→ **Exercise**
Within the records below, reproduce without change the lines from the line that has "Open the Resource" through the line that has "Given: Select the Diageo Norway AS text", and only those.

→ **Data extracts**
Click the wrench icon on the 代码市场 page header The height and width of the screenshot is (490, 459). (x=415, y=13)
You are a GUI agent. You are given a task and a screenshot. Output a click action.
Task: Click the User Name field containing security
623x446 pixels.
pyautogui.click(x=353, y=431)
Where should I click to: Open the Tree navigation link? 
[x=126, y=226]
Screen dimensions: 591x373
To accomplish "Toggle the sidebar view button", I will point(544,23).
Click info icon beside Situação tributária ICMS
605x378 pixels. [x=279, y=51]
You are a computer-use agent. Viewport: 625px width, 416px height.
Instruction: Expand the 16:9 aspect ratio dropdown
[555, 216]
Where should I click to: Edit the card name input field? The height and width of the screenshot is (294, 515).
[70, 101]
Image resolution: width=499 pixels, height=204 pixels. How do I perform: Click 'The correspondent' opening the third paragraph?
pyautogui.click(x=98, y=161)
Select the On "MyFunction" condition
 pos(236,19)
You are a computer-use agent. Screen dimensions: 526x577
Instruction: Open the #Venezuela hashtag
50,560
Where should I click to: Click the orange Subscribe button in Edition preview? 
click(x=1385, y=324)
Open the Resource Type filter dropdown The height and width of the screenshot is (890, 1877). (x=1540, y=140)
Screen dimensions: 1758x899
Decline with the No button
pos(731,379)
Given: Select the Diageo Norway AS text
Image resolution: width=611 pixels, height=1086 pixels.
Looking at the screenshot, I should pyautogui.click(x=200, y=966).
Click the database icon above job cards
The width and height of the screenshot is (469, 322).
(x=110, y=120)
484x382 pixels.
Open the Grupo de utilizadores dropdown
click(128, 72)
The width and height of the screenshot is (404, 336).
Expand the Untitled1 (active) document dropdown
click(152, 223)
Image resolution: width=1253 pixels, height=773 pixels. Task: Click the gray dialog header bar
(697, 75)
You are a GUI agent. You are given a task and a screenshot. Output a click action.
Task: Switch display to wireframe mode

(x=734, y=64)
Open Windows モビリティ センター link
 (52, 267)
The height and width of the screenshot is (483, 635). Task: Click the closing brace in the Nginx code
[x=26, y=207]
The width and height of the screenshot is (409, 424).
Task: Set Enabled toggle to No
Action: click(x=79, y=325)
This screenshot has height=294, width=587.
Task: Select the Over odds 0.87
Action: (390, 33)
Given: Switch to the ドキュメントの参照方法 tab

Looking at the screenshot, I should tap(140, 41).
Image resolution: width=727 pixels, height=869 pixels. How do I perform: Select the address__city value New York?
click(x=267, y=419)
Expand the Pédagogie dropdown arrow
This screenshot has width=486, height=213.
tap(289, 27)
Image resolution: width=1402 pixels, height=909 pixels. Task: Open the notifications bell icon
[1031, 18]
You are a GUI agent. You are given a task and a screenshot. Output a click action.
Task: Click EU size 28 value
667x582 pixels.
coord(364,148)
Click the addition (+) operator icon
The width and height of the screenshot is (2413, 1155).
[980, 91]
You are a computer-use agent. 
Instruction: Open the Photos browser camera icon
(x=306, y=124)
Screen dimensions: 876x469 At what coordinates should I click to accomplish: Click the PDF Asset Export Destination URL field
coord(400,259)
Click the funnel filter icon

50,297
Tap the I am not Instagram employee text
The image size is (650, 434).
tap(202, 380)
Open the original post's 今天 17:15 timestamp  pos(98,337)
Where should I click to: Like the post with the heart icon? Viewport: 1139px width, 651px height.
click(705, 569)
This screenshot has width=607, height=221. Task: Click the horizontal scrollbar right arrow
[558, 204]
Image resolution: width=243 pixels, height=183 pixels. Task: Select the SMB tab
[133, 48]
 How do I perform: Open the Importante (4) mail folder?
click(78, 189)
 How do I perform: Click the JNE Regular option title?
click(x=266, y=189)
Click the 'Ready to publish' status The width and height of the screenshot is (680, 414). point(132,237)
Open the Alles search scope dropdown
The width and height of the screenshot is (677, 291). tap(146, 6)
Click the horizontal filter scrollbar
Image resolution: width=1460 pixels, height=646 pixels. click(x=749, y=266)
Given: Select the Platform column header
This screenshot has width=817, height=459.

→ **Task answer**
Open the Resource Type filter dropdown The height and width of the screenshot is (890, 1877). (x=1540, y=140)
Screen dimensions: 1758x899
Decline with the No button
pos(731,379)
Given: Select the Diageo Norway AS text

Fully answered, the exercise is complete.